What you have to do
Reproduce the entries in the Records verbatim, from the beginning up to and including the line with "coord(170,162)".

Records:
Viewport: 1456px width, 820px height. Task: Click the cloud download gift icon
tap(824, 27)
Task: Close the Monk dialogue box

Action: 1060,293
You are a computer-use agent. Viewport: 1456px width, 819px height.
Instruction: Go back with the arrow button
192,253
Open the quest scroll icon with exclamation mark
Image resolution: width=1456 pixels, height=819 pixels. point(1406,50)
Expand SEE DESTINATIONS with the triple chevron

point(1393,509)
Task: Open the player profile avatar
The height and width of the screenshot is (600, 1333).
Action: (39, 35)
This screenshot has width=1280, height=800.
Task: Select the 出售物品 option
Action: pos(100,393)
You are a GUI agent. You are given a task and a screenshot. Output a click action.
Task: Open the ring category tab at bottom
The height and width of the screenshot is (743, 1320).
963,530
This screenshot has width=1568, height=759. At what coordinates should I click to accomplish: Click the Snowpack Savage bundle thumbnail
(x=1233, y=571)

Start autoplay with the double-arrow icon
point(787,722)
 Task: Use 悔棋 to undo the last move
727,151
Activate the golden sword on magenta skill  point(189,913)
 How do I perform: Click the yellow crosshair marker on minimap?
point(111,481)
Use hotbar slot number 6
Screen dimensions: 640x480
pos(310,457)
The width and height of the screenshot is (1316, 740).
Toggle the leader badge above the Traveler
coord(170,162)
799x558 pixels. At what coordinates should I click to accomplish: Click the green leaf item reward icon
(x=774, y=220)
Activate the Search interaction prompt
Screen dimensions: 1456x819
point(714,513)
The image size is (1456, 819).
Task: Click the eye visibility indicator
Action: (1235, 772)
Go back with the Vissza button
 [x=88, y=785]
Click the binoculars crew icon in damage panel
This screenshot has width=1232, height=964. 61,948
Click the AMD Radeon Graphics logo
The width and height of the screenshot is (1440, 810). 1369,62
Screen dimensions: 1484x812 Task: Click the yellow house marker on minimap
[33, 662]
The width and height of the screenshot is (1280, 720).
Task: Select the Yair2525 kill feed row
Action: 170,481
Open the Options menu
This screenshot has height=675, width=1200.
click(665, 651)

Task result
Viewport: 1456px width, 820px height. Task: Click the cloud download gift icon
tap(824, 27)
Task: Close the Monk dialogue box

Action: 1060,293
You are a computer-use agent. Viewport: 1456px width, 819px height.
Instruction: Go back with the arrow button
192,253
Open the quest scroll icon with exclamation mark
Image resolution: width=1456 pixels, height=819 pixels. point(1406,50)
Expand SEE DESTINATIONS with the triple chevron

point(1393,509)
Task: Open the player profile avatar
The height and width of the screenshot is (600, 1333).
Action: (39, 35)
This screenshot has width=1280, height=800.
Task: Select the 出售物品 option
Action: pos(100,393)
You are a GUI agent. You are given a task and a screenshot. Output a click action.
Task: Open the ring category tab at bottom
The height and width of the screenshot is (743, 1320).
963,530
This screenshot has width=1568, height=759. At what coordinates should I click to accomplish: Click the Snowpack Savage bundle thumbnail
(x=1233, y=571)

Start autoplay with the double-arrow icon
point(787,722)
 Task: Use 悔棋 to undo the last move
727,151
Activate the golden sword on magenta skill  point(189,913)
 How do I perform: Click the yellow crosshair marker on minimap?
point(111,481)
Use hotbar slot number 6
Screen dimensions: 640x480
pos(310,457)
The width and height of the screenshot is (1316, 740).
Toggle the leader badge above the Traveler
coord(170,162)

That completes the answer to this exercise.